Looking up, she judged him dispassionately, as she never had before--his sturdy graceful figure; the high, warm color through his tanned skin; his black, shining hair that she had once thought so romantic. She felt, too--as even those who disliked him felt--that there was something else in his face--a mark, a hint of destiny, a persistence that was more than will, that was rather a necessity of pressing its own pattern on the world, of having its way. That he would most probably succeed at Yale, that it would be nice to go there this year as his girl, meant nothing to her. She had never needed to be calculating. Hesitating, she alternatingly drew him toward her in her mind and let him go. There were so many men and they wanted her so much. If Le Moyne had been here at hand she wouldn’t have hesitated, for nothing must interfere with the mysterious opening glory of that affair; but he was gone for three days and she couldn’t decide quite yet to let Basil go.

“Stay over till Wednesday and I’ll--I’ll do what you want,” she said.

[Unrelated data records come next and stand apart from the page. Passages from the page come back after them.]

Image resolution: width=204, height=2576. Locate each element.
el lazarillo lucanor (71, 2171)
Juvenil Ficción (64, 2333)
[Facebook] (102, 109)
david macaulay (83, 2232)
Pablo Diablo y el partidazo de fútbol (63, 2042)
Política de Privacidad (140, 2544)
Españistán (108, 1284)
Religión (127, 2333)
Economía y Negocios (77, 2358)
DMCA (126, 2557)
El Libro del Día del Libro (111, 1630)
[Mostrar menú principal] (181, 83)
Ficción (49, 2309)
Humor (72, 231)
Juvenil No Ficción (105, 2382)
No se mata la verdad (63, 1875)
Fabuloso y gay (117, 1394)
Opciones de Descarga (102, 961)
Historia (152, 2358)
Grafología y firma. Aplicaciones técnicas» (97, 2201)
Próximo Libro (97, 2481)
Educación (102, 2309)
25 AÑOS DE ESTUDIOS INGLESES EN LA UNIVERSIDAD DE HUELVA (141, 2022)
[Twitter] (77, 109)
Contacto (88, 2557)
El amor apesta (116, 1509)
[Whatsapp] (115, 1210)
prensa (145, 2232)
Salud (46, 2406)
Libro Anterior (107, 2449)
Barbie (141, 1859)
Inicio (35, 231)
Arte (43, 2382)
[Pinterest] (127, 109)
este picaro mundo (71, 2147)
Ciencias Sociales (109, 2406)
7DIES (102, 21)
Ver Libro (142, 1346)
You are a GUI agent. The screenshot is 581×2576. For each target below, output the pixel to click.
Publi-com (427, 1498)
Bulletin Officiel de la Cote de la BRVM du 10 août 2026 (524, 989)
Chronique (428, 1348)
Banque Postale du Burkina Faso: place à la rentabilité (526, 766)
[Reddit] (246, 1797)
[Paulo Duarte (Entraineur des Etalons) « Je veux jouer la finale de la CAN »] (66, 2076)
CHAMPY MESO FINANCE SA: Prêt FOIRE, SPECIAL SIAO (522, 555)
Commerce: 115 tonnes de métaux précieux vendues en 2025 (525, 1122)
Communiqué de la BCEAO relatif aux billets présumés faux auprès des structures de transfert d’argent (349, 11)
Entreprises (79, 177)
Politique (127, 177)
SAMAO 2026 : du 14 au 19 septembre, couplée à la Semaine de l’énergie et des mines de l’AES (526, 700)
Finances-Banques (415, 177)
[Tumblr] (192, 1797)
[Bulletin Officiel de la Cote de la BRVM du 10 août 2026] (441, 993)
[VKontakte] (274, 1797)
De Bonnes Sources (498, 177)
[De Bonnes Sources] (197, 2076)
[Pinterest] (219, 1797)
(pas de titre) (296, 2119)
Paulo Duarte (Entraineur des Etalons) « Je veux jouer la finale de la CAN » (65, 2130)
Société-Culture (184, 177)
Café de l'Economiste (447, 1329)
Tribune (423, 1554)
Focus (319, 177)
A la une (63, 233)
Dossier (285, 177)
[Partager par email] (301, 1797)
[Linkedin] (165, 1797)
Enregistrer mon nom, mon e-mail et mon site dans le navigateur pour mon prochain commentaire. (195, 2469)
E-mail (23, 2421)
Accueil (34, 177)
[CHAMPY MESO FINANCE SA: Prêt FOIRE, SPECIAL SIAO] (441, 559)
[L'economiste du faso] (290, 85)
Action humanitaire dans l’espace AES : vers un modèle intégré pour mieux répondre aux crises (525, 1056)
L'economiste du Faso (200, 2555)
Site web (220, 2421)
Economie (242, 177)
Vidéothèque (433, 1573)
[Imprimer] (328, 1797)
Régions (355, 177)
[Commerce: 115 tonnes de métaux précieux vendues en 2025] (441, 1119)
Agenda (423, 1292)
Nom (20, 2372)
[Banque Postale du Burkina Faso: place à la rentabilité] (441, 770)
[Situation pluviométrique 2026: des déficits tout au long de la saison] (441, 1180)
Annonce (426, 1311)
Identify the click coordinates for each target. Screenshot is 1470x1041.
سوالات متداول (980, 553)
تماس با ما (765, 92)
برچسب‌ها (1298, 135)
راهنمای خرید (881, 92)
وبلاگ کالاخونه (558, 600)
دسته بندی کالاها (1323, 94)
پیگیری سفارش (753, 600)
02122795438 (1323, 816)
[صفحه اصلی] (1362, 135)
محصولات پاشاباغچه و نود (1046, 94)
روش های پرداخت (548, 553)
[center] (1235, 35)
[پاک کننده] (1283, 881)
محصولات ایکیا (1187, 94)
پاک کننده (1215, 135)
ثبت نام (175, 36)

“But I can’t. I’ve got these exams to study for. I ought to have left this afternoon.”

“Study on the train.”

She wriggled, dropped her hands in her lap and smiled at him. Taking her hand suddenly, he pulled her to her feet and toward the summerhouse and the cool darkness behind its vines.

 

II

 

The following Friday Basil arrived in New Haven and set about crowding five days’ work into two. He had done no studying on the train; instead he sat in a trance and concentrated upon Minnie, wondering what was happening now that Le Moyne was there. She had kept her promise to him, but only literally--kissed him once in the playhouse, once, grudgingly, the second evening; but the day of his departure there had been a telegram from Le Moyne, and in front of Bessie Belle she had not even dared to kiss him good-by. As a sort of amend she had given him permission to call on the first day permitted by Miss Beecher’s school.

The opening of college found him rooming with Brick Wales and George Dorsey in a suite of two bedrooms and a study in Wright Hall. Until the result of his trigonometry examination was published he was ineligible to play football, but watching the freshmen practice on Yale field, he saw that the quarterback position lay between Cullum, last year’s Andover captain, and a man named Danziger from a New Bedford high school. There was a rumor that Cullum would be moved to halfback. The other quarterbacks did not appear formidable and Basil felt a great impatience to be out there with a team in his hands to move over the springy turf. He was sure he could at least get in some of the games.

Behind everything, as a light showing through, was the image of Minnie; he would see her in a week, three days, tomorrow. On the eve of the occasion he ran into Fat Gaspar, who was in Sheff, in the oval by Haughton Hall. In the first busy weeks they had scarcely met; now they walked along for a little way together.

“We all came North together,” Fat said. “You ought to have been along. We had some excitement. Minnie got in a jam with Littleboy Le Moyne.”

Basil’s blood ran cold.

“It was funny afterward, but she was pretty scared for a while,” continued Fat. “She had a compartment with Bessie Belle, but she and Littleboy wanted to be alone; so in the afternoon Bessie Belle came and played cards in ours. Well, after about two hours Bessie Belle and I went back, and there were Minnie and Littleboy standing in the vestibule arguing with the conductor; Minnie white as a sheet. Seems they locked the door and pulled down the blinds, and I guess there was a little petting going on. When he came along after the tickets and knocked on the door, they thought it was us kidding them, and wouldn’t let him in at first, and when they did, he was pretty upset. He asked Littleboy if that was his compartment, and whether he and Minnie were married that they locked the door, and Littleboy lost his temper trying to explain that there was nothing wrong. He said the conductor had insulted Minnie and he wanted him to fight. But that conductor could have made trouble, and believe me, I had an awful time smoothing it all over.”